The tasks:
1) Using the essay on the publishing world, state whether each statement agrees with it: (a) the shortest time the writer has waited for a book to be accepted by a publisher is three months; (b) the first books the writer sold were a series of novels; (c) one e-publisher's submission guidelines asked writers to allow eight to twelve weeks. Answer yes or no for each, quoting the deciding words.
2) Reproduce word for word the stretch of the essay on the publishing world from "Even the first" through "very short time.".

And there are other changes as well. After holding firm to the idea of independence for so long, I’ve finally determined that I need to get an agent, and I am pursuing that even as I write this. After eight years in print, my first three books (the “Hey, Ranger” series) was taken out of print. I will always love those books and I hope one day to be able to do more with that series than the publisher was willing to do. After years of letting it languish, I update my website and I am proud to show it off now!

So what’s the point to all this? Anyone who is close to me will tell you that if you look up the definition of crazy, you’ll see my picture next to it. I move at a fast pace; I’m constantly busy; I’m writing more, editing more, helping other writers, and generally running around like a headless chicken. Things are in a constant state of change in my life: personally, writing-wise, and professionally as well. I don’t think I ever do anything the same way twice, and if that means I’m protected against crazy, well, I’m not sure I agree. But my definition of crazy is what’s keeping me happy, and as the new year approaches, I look forward to more of the same that won’t be the same!


The Truth about the Publishing World (According to Me)

Sometimes when I do school visits, I will ask kids how long they think it takes to write and publish a book. I’ve heard responses ranging from two months, to five years. The good news is, it doesn’t often take five years – but sometimes it can be that long depending on the book. Truthfully, once you’ve finished writing a book, you can expect it to take anywhere from one to three years to see it in print. There are a lot of factors that go into this timeline. For example, the book has to be accepted by a publisher, and that can take a very long time. The shortest time in my personal experience is three months, the longest is three years.


This timing also includes the publisher’s calendar. Again, the shortest time from acceptance to release in my personal experience was six months; the longest has been two years. There are other variables, too, such as what the market is doing, what type of publisher you are using, or whether or not you are using an agent. All of these things will make a difference.

One of the most important skills to develop if you want to be a writer is patience.


This is one of the most first lessons that I teach in any of my workshops. Not only does the publishing world take time, but you can’t control almost all of the factors involved in that timeline. The only thing you can control is what you submit and to whom you submit it. One of my novels was submitted, and after collecting about 30 rejections (probably more, I tend to block those things out), I decided to work on revisions. About a year after I submitted it for the first round, I was contacted by a publisher who wanted to buy the work. The editor hadn’t even seen the revisions – the publisher had been holding the original manuscript for over about a year and had just gotten to reading it.






Another lesson is to keep writing. Most of the writers I know are working on two or three manuscripts at a time. It isn’t because we have ADHD – in fact, that would make it quite hard to focus on writing at all. It’s because the first book you write may not be the first book you sell. The first book(s) I sold were my nonfiction series HEY, RANGER. But I had written at least four other complete manuscripts (and untold numbers of incomplete ones) prior to getting that contract.


Even the first novel I sold was not the first novel I had written. The danger here is that, if you launch into another project, it often becomes an excuse for not finishing one you are struggling with (see my previously mentioned untold numbers comment). Traditional publishers will ask for anything between one month to six months once they’ve received your manuscript to give them time to sort through the hundreds or thousands of others that came in before yours. Even with the new e-publishers, it can take 30 to 60 days before you receive a response (and I recently read the submission guidelines of an e-publisher who said to allow eight to twelve weeks). If all you do is sit around waiting, checking your inbox, and fretting over responses you haven’t received, you will go nuts in a very short time.

Stored data:
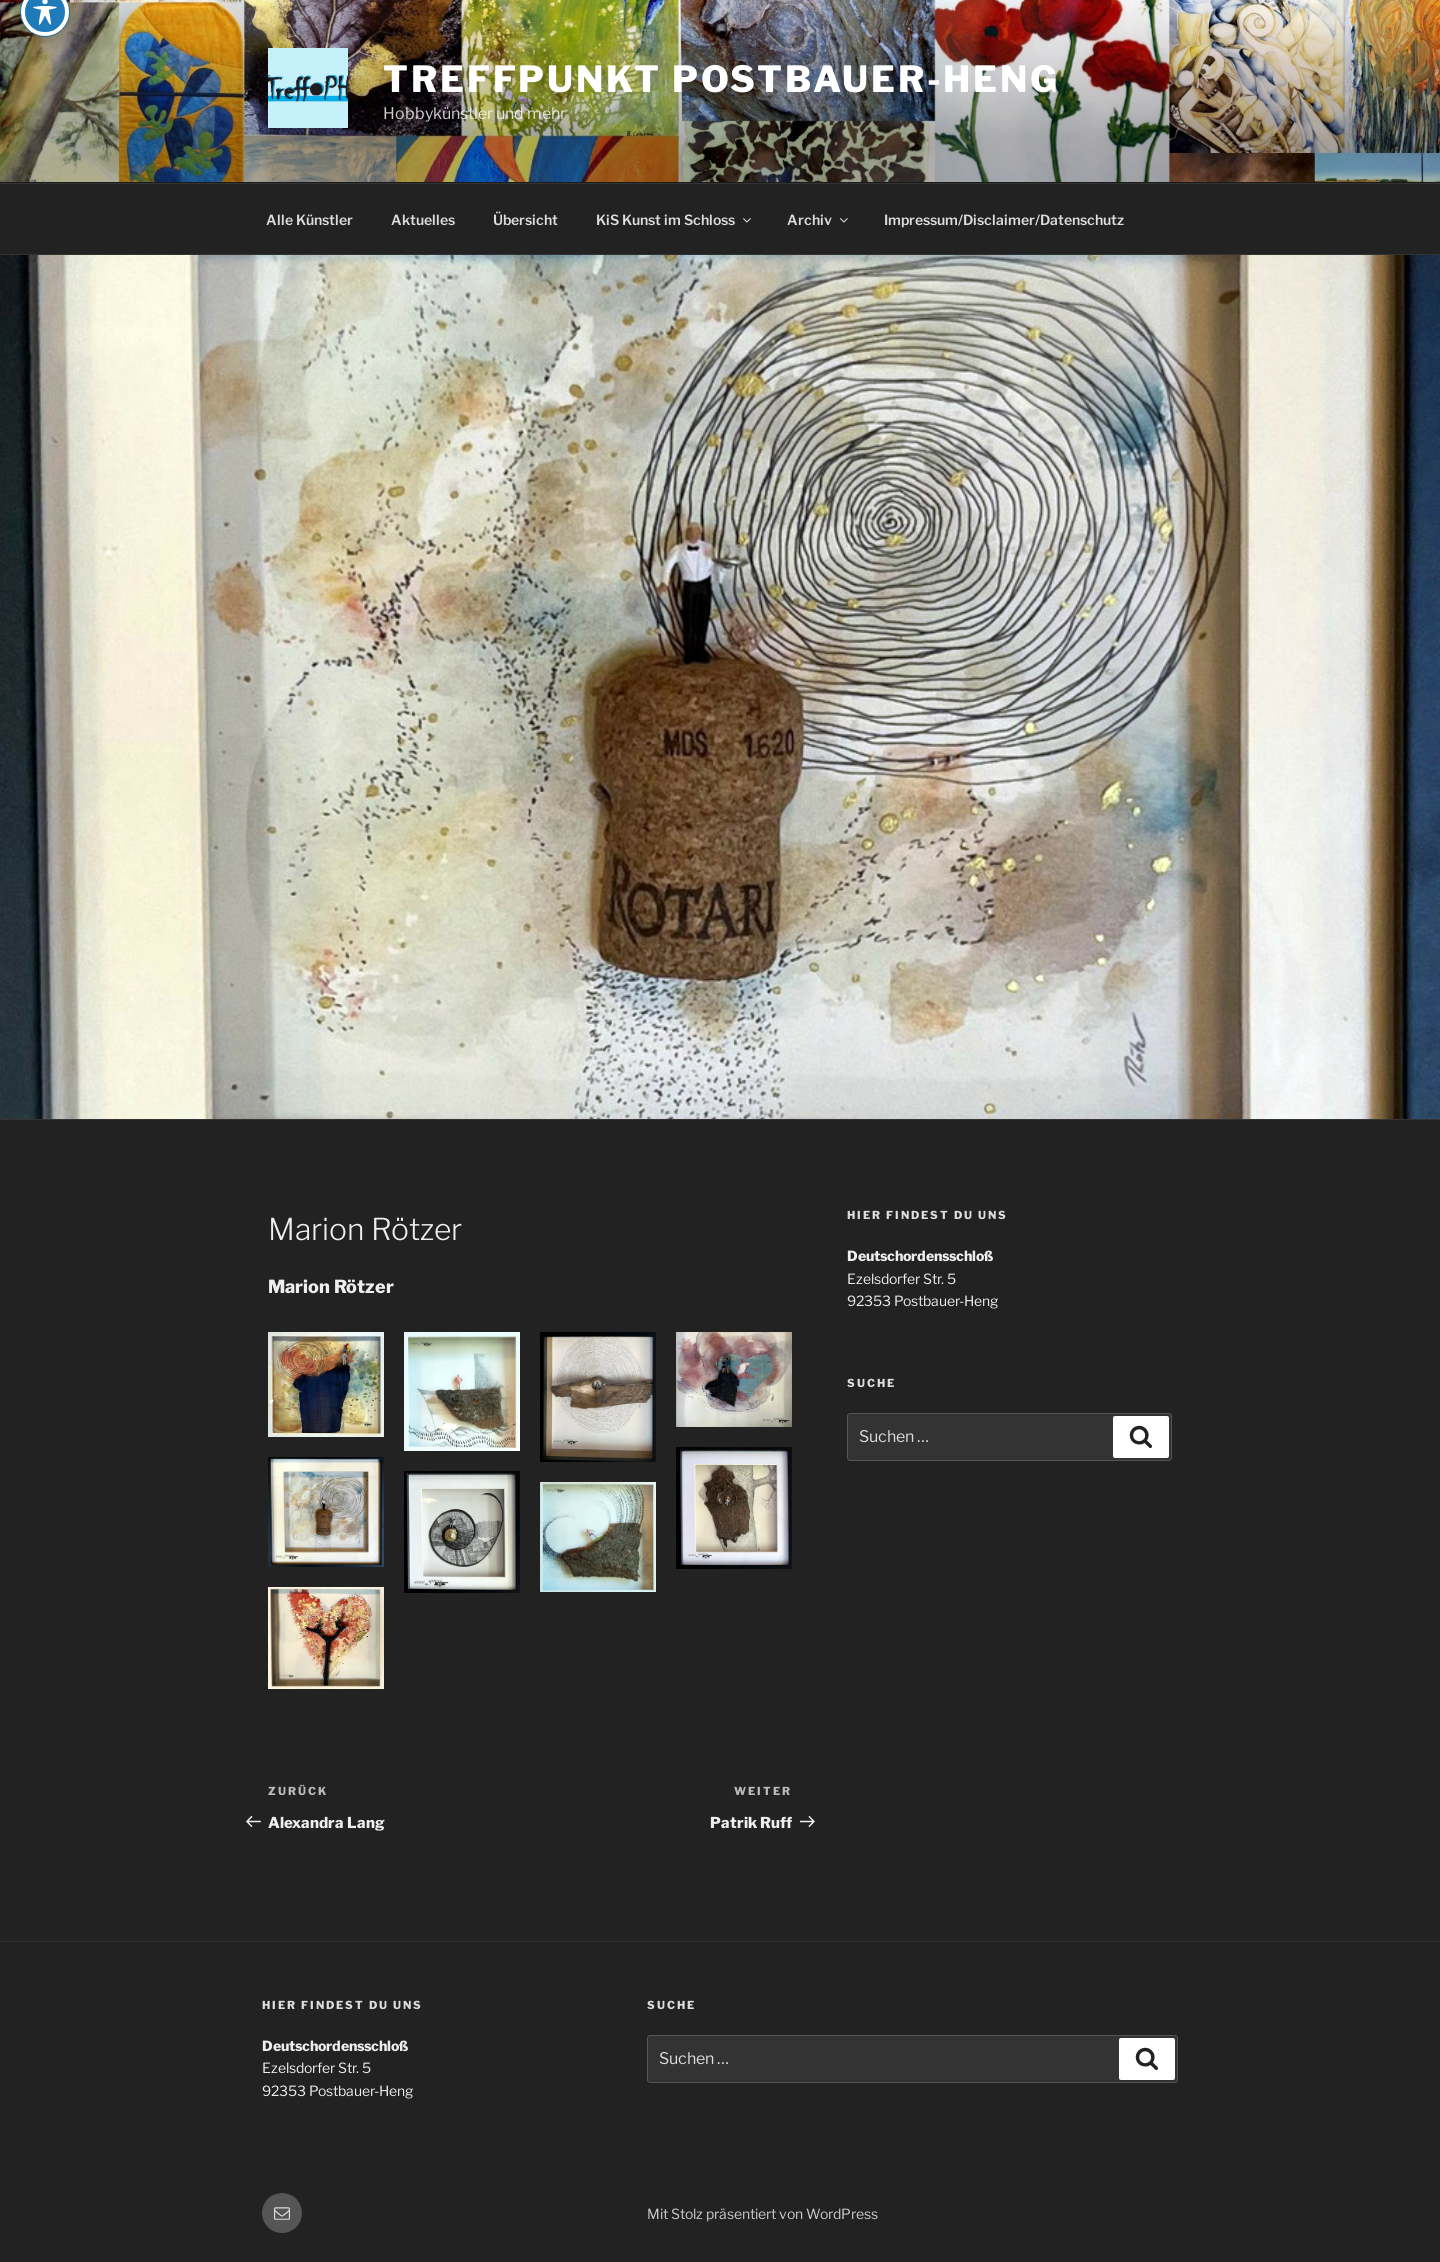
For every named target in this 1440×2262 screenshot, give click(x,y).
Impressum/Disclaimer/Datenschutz (1004, 219)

Answers provided:
1)
(a) Yes: "The shortest time in my personal experience is three months"
(b) No: "The first book(s) I sold were my nonfiction series HEY, RANGER."
(c) Yes: "said to allow eight to twelve weeks"

2)
Even the first novel I sold was not the first novel I had written. The danger here is that, if you launch into another project, it often becomes an excuse for not finishing one you are struggling with (see my previously mentioned untold numbers comment). Traditional publishers will ask for anything between one month to six months once they’ve received your manuscript to give them time to sort through the hundreds or thousands of others that came in before yours. Even with the new e-publishers, it can take 30 to 60 days before you receive a response (and I recently read the submission guidelines of an e-publisher who said to allow eight to twelve weeks). If all you do is sit around waiting, checking your inbox, and fretting over responses you haven’t received, you will go nuts in a very short time.